**Requirement 1**
From the case summary, copy the passage between "EASEMENTS; DRIVEWAYS—Where two" and "at any time.", inclusive.
**Requirement 2**
According to the case summary, how wide was the common driveway formed by the two strips?
**Requirement 3**
Using the case summary, explain why the court found the general rule about adjoining owners laying out a shared way inapplicable.

**Extract to read**
____
A-485-03T5 (N.J. Super. App. Div. 2004) (Unpublished)

EASEMENTS; DRIVEWAYS—Where two strips of land are used as a common driveway but such use was not planned at the time the adjacent properties were developed, the subsequent use is permissive and can be ended by either neighbor at any time.

There were two strips of adjoining property. The combined strips formed a sixteen-foot common driveway and were used by two neighbors for a number of years. In 1985, one neighbor notified the other, in writing, that he had granted permission for continued use of his strip, so as to prevent the other neighbor from claiming adverse possession. At a later time, the other neighbor paved over both strips. However, when the first neighbor placed posts in the middle of the two strips to prevent the combined strips from being used as a common driveway, the second neighbor who had paved the strips, sued seeking a declaration that she had a prescriptive easement over the first neighbor’s strip of land. The lower court dismissed her complaint, holding that there had been no more than a permissive use, thus negating an adverse use.

On appeal, the Court noted that the focal point of the matter was the neighbors’ use of each other’s adjoining property prior to 1985. It was undisputed that from 1939 to 1966, both property owners used some portion of each other’s land to drive into and out of their respective properties. However, the boundaries of the use were not precise and did not encompass the entire access/egress portion of the respective properties. Furthermore, the aggrieved neighbor admittedly never knew exactly where the property line was located.

To establish the right to use another’s land by a prescriptive or adverse easement, one must show, by clear and convincing evidence, possession of the claimed land for the statutory period. Such possession must be actual and exclusive, open and notorious, continued and uninterrupted, and adverse and hostile. Here, the Court held that the neighbors’ encroaching use of some portion of each other’s access and egress lanes was no more than permissive. Further, it was not exclusive because the neighbor claiming there was no easement also used the two strips. Thus, there was no way the defending neighbor could have been aware of the adjacent neighbor’s claim of possessory entitlement if he, too, was using the property.

Finally, the aggrieved neighbor argued that there is a general rule that where adjoining proprietors lay out a way or alley between their lands, each devoting some portion of this premises to that purpose, neither can obstruct or close that portion of the area which is within the boundary of his own land. The Court, however, held that this general rule was inapplicable under the facts presented. In the case cited by the neighbor claiming it had an easement, the original owners of the adjoining properties erected their respective houses at the same time and planned to use the area between the two houses as a common alleyway. Thus, in the cited case, from the outset, their joint use was not permissive; it was a planned, common use premised upon a continuing claim of right on the part of the common users.

In the present case, the two strips of land being used as a common driveway was not planned at the time of construction by the original owners of the properties. In fact, the exact boundaries of the so-called common access/egress area were never specifically identified. Thus, the Court concluded that this was not a common driveway, but rather a permissive use of some part of each other’s property to make access and egress more convenient. Therefore, it affirmed the lower court’s decision to dismiss the aggrieved neighbor’s complaint.
____
**Data block**
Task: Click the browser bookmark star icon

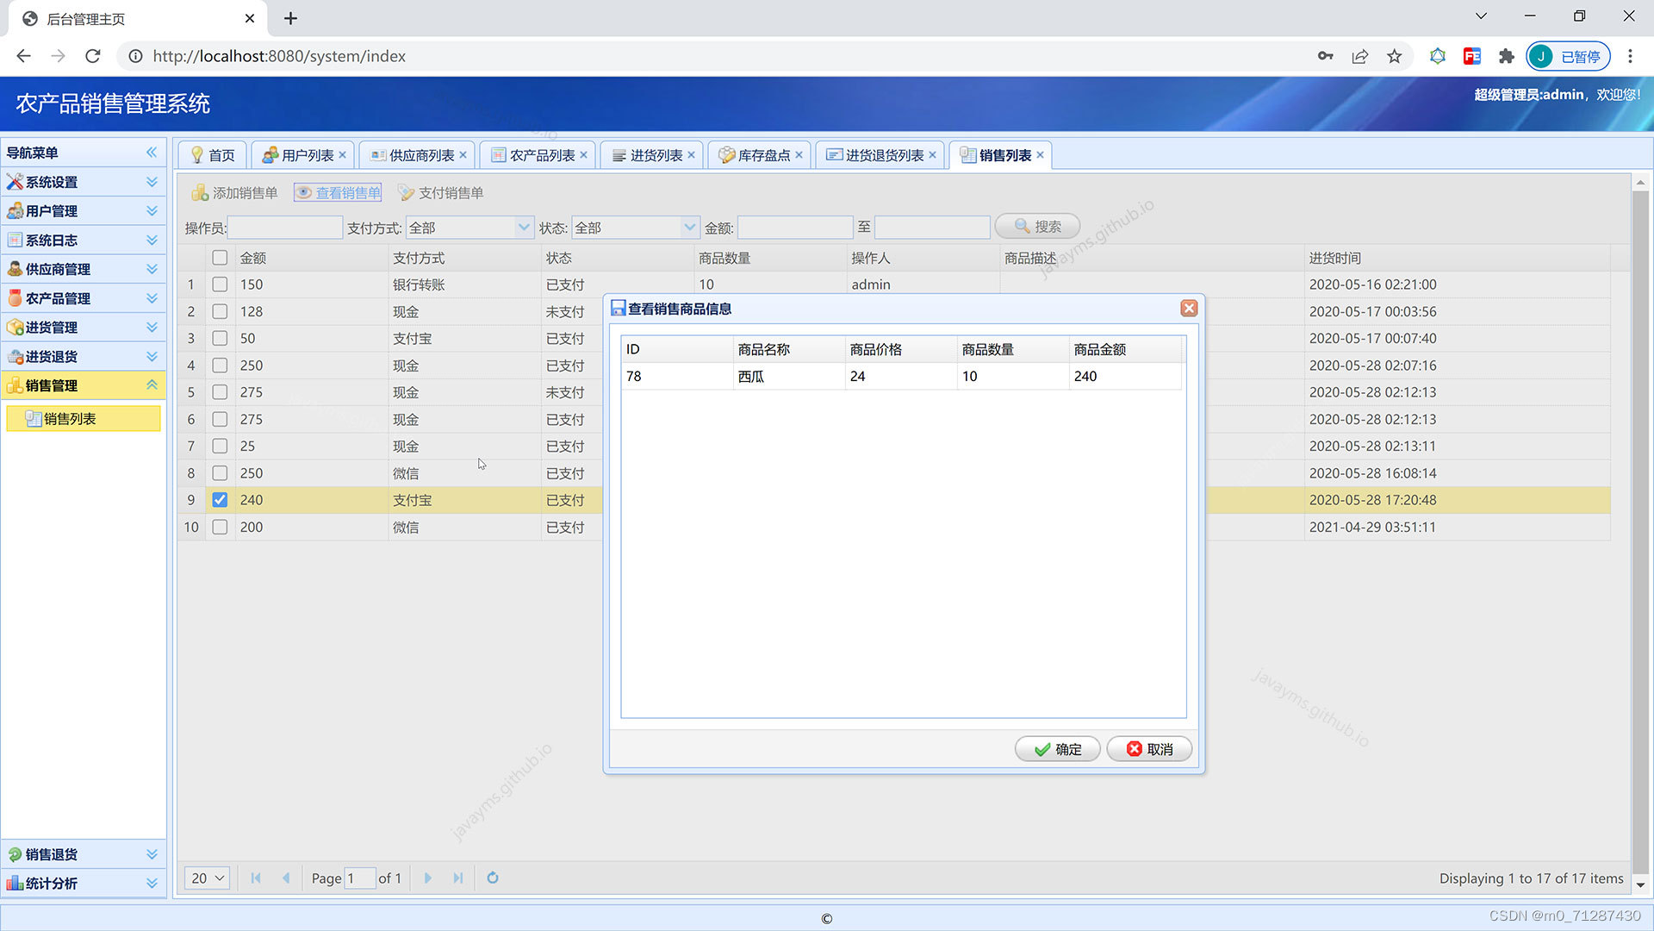Action: [1394, 56]
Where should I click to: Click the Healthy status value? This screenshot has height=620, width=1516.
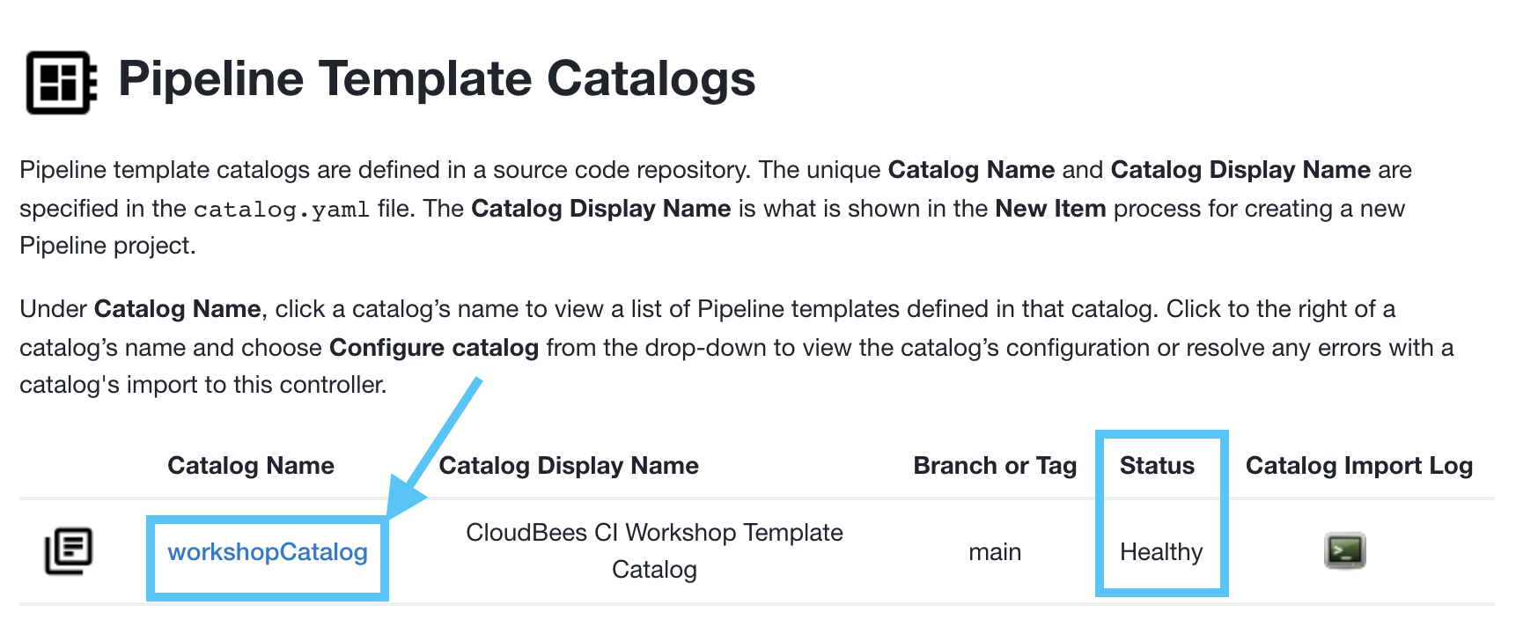coord(1160,552)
____
**Result 1**
EASEMENTS; DRIVEWAYS—Where two strips of land are used as a common driveway but such use was not planned at the time the adjacent properties were developed, the subsequent use is permissive and can be ended by either neighbor at any time.

**Result 2**
Sixteen feet.

**Result 3**
In the cited case, the original owners built their houses at the same time and planned the area between them as a common alleyway. That made their joint use a planned use based on a continuing claim of right. Here, the common driveway use was not planned when the original owners built, and the exact boundaries of the shared area were never identified.